Царь пал духом, ожидая встречи со вчерашним управителем. Обошлось.
Афанасий Лаврентьевич собрался тихо, быстро. Хватились: отбыл. Куда?! Чуть было ловить не кинулись. Допросили слуг: во Псков поехал, в Крыпецкий монастырь... Постригаться.
Великий государь опечалился, а дом Матвеева в те дни словно мёдом вымазали. Первым примчался Богдан Матвеевич Хитрово. Следом Яков Никитич Одоевский пожаловал. Думные дьяки вперегонки, немецкие генералы да полковники тоже тут как тут.
Подхватился Артамон Сергеевич - и бежать. К Троице в Сергиев Посад, оттуда в Савво-Сторожевский монастырь, в Николо-Угрешский.

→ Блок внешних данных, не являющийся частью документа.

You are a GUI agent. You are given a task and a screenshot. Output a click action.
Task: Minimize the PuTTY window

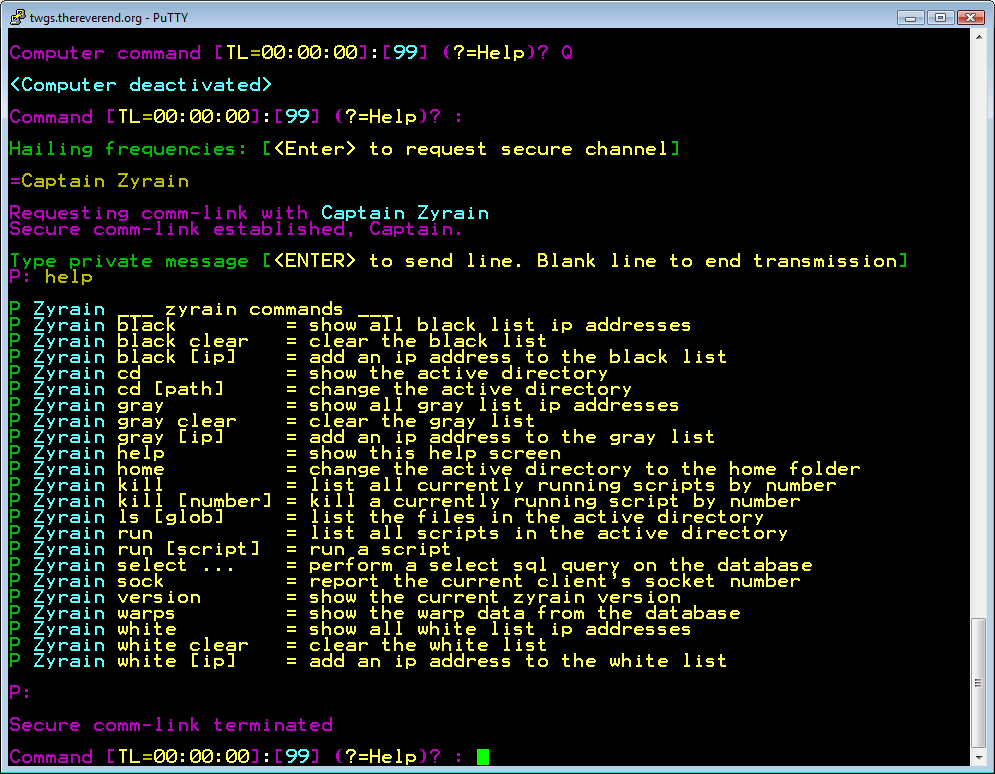pos(910,17)
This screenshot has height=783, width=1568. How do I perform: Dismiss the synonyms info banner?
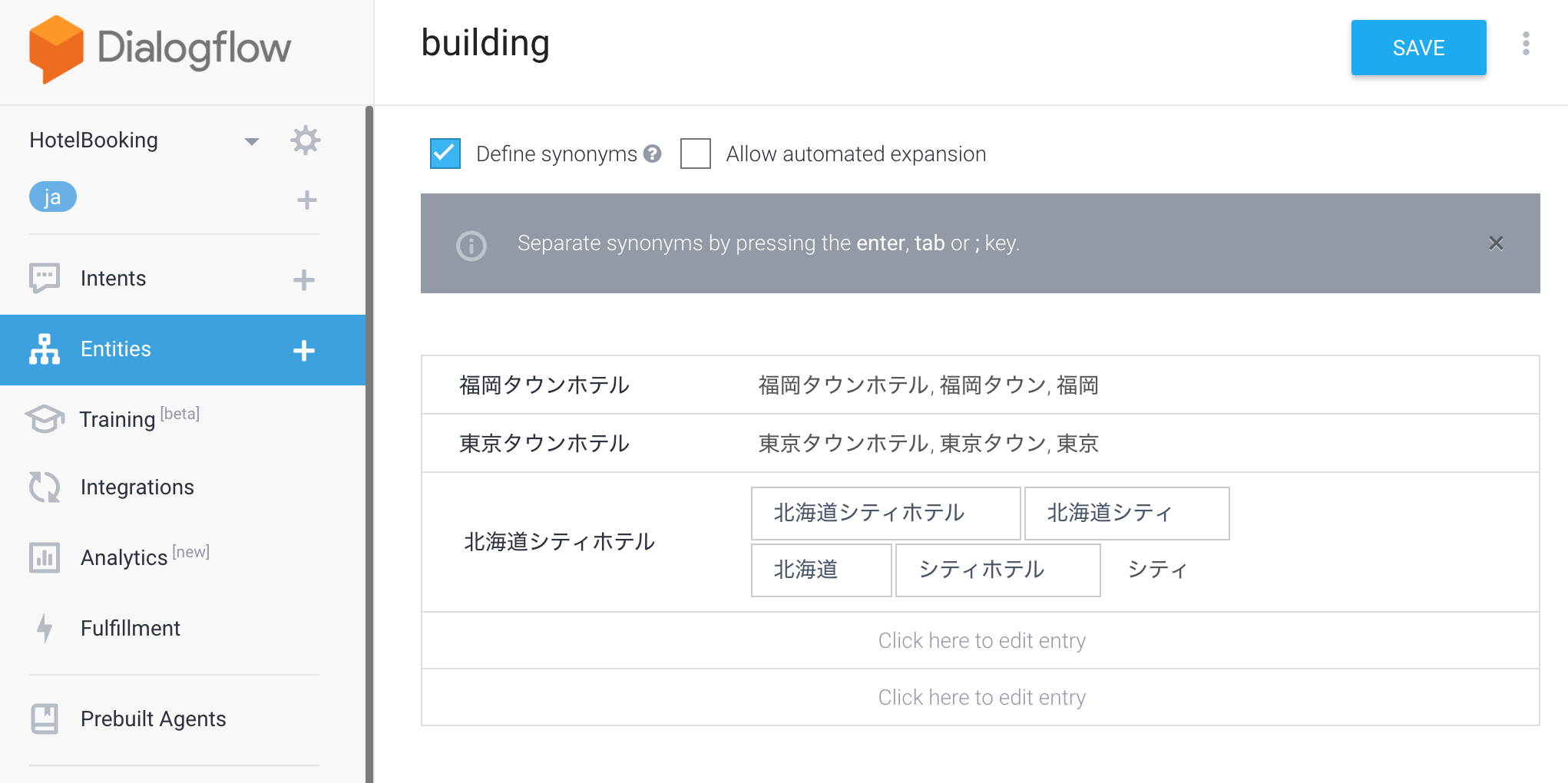click(x=1496, y=243)
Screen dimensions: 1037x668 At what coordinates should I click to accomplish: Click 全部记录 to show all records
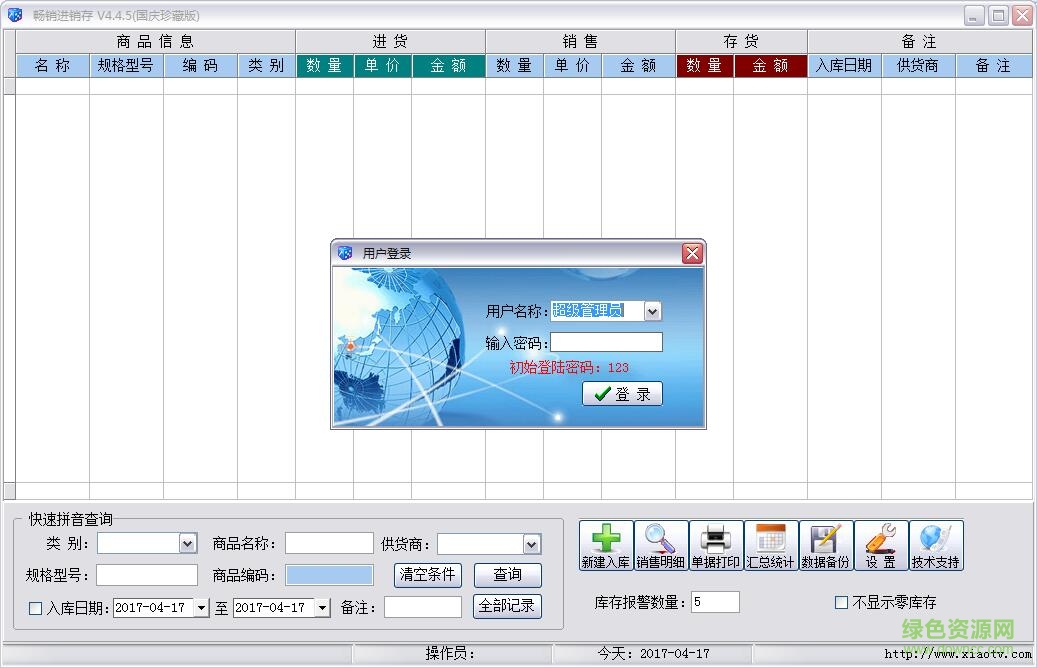coord(508,608)
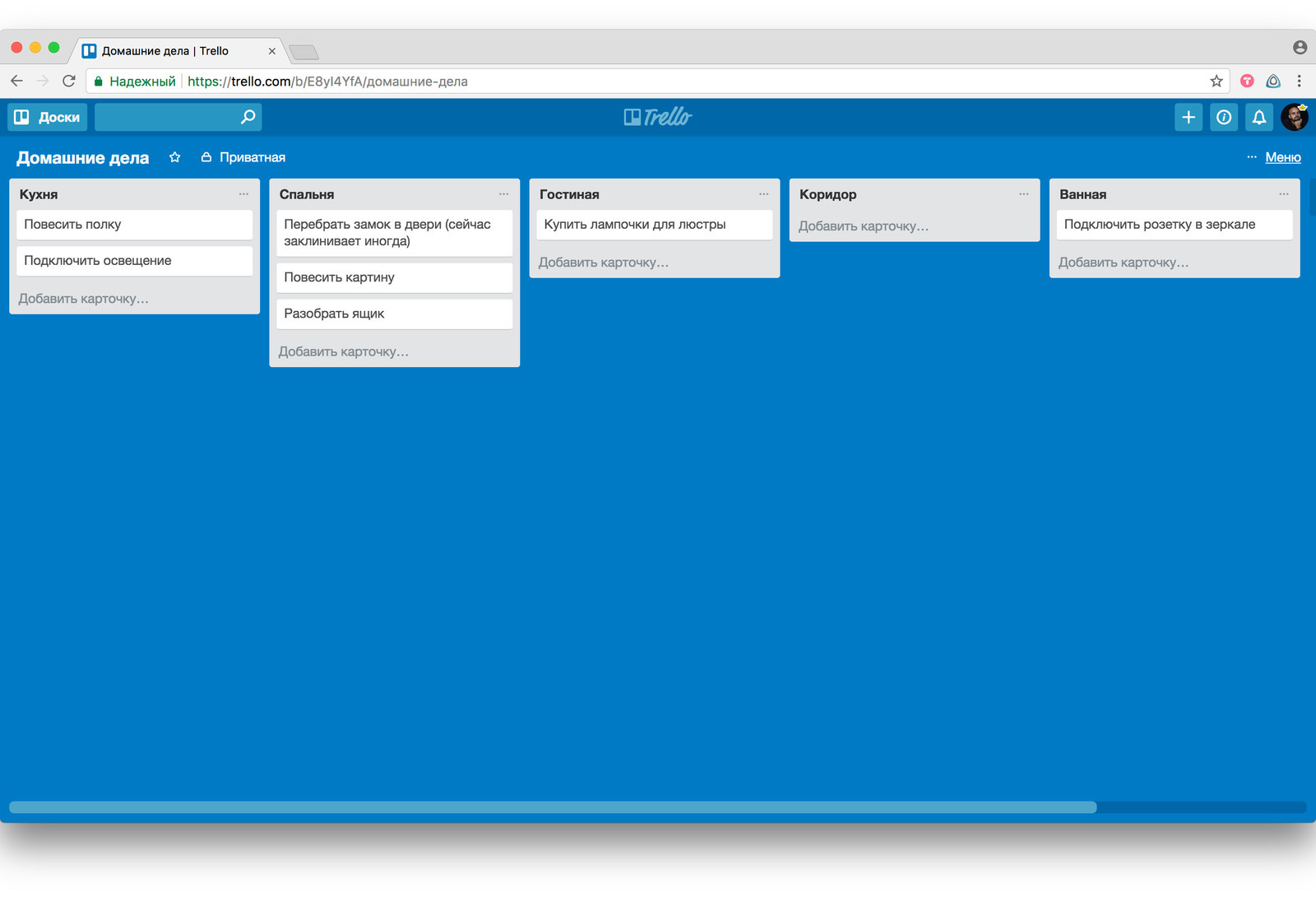Screen dimensions: 1316x897
Task: Open the information icon menu
Action: [x=1223, y=117]
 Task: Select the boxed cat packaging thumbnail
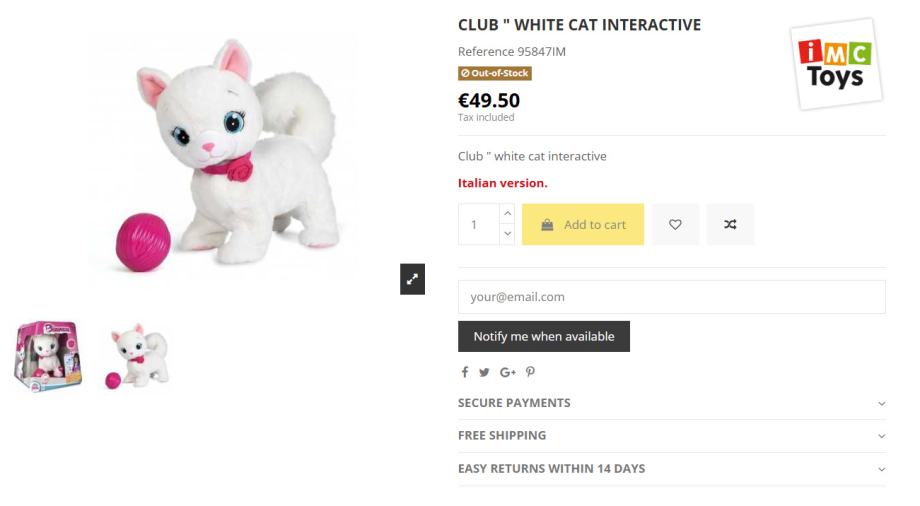click(x=48, y=356)
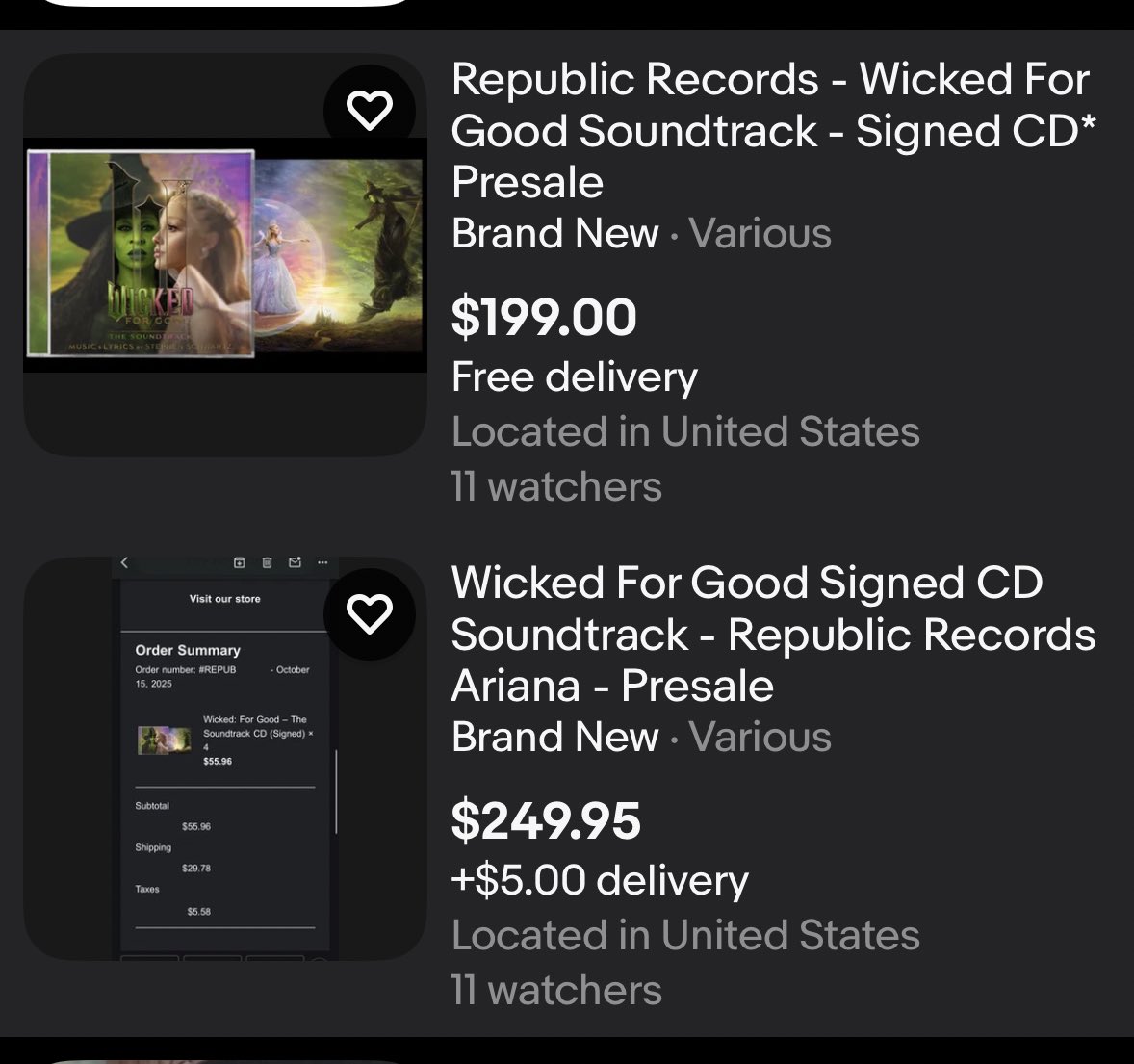Tap the three-dots more icon in the order screenshot
1134x1064 pixels.
click(x=322, y=562)
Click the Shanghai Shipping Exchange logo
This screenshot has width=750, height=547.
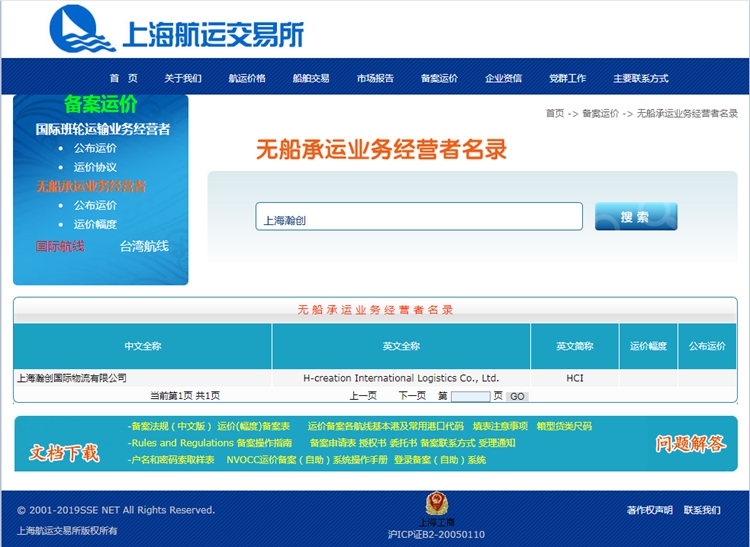(176, 30)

В Москву вернулся через две недели, когда пришла пора высочайших пожалований.
Седьмого февраля 1671 года боярство было сказано князю Михаилу Юрьевичу Долгорукому, сыну начальника Стрелецкого приказа, усмирителя разинского бунта Юрия Алексеевича, а так же победителю Стеньки Разина князю Юрию Никитичу Борятинскому. Третьим в списке пожалованных стоял отец царицы Натальи Кирилловны Кирилла Полуэктович Нарышкин. Старший сын его Иван был взят в спальники.
Следующее февральское пожалование, ровно через месяц после свадьбы, коснулось, наконец, и Артамона Сергеевича. Получил в управление взятый у Ордина-Нащокина Посольский приказ. Чинов, однако, не удостоили. Остался думным дворянином, да и в думных-то был всего чуть больше года.
Едва вступив в должность, Артамон Сергеевич ударил челом великому государю: предложил слить Малороссийский приказ с Посольским, а Посольский именовать Государственным приказом Посольские печати. Алексей Михайлович согласился.